* **Extracted text**:
__________________________________________________

This year’s Arboretum Festival invited its goers to discover new parts of the city via its showcase concerts, venues, and activities throughout the week. The week of showcase events lead to the finale of the weekend in Waller Park, the event that previous festival patrons were already familiar with. The weekdays, however, each shared their own special highlights, but also appeared to present a few logistical challenges. Having been hosted at several different venues, where each location had different capacity and protocol, sometimes festival guests were turned away, disgruntled at the fact that their full week bracelet couldn’t get them into the show. But despite this kind of a shortcoming (and we know that the Arboretum team will learn from it) the weekdays indeed paved the road to discovery brilliantly. By inviting venues and other promoters in the city to take part in the week of events, festival goers learned about spaces old and new. Here is what we learned on our journey through our Ottawa.




Golden hour is the most beautiful time of day. The soft, sun-kissed glow that every person and object is subject to at this time of day is unmatched by any other natural light. On Tuesday, August 19th, cyclists met under the settling sun and prepared for a convoy, lead by Zara of Ottawa Velo Vogue, from Raw Sugar Cafe to Le Troquet in Vieux-Hull. Dozens of us rode in harmony with unwavering momentum, without worry of either traffic or inhibition.  Having strength in numbers, we crowded a lane to ourselves, ruling the streets and sometimes inconveniencing automobiles. It was a welcomed role reversal in a city where cyclists and motorists can’t seem to coexist peacefully. We congregated at Le Troquet to watch Her Harbour, followed by Jesse MacCormack, and ending the night over at Le Petit Chicago for Fau Mardi.

On Wednesday we ventured to St. Alban’s to watch Bosveld, Evening Hymns, and Julie Doiron and the Wooden Stars. If we had to pick the best part of this event it would be Evening Hymns, for their harmonies, their stage banter, and the humble personas on stage.

Evening Hymns drawing us in



While Julie Doiron and the Wooden Stars were gracing the stage at St. Alban’s, the show at Mavericks was just getting started. On the bill: Tropical Dripps, PS I Love You, and Frog Eyes. We can’t tell you how the show went because only ten Arboretum Festival pass holders were let into the venue and we certainly didn’t make it in time. We won’t point fingers, but we’re pretty sure this had very little to do with the Arboretum team and everything to do with one of the co-presenters of the night. Another lesson learned.

__________________________________________________

* **Stored data**:
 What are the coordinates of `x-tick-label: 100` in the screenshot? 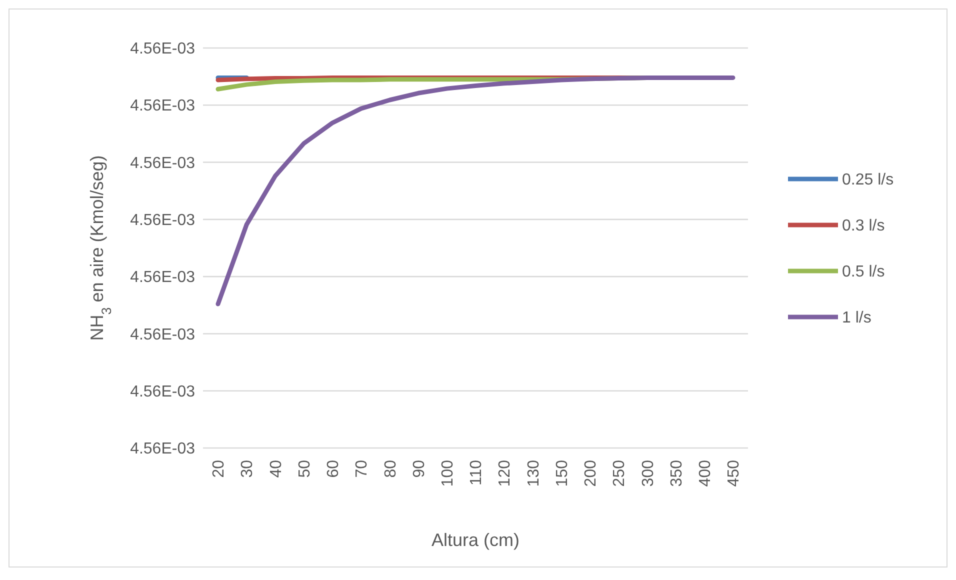 It's located at (448, 474).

__________________________________________________

* **Your task**:
Reproduce everything in the Arboretum Festival text from "While Julie Doiron" down to "Another lesson learned.".

* **Exercise result**:
While Julie Doiron and the Wooden Stars were gracing the stage at St. Alban’s, the show at Mavericks was just getting started. On the bill: Tropical Dripps, PS I Love You, and Frog Eyes. We can’t tell you how the show went because only ten Arboretum Festival pass holders were let into the venue and we certainly didn’t make it in time. We won’t point fingers, but we’re pretty sure this had very little to do with the Arboretum team and everything to do with one of the co-presenters of the night. Another lesson learned.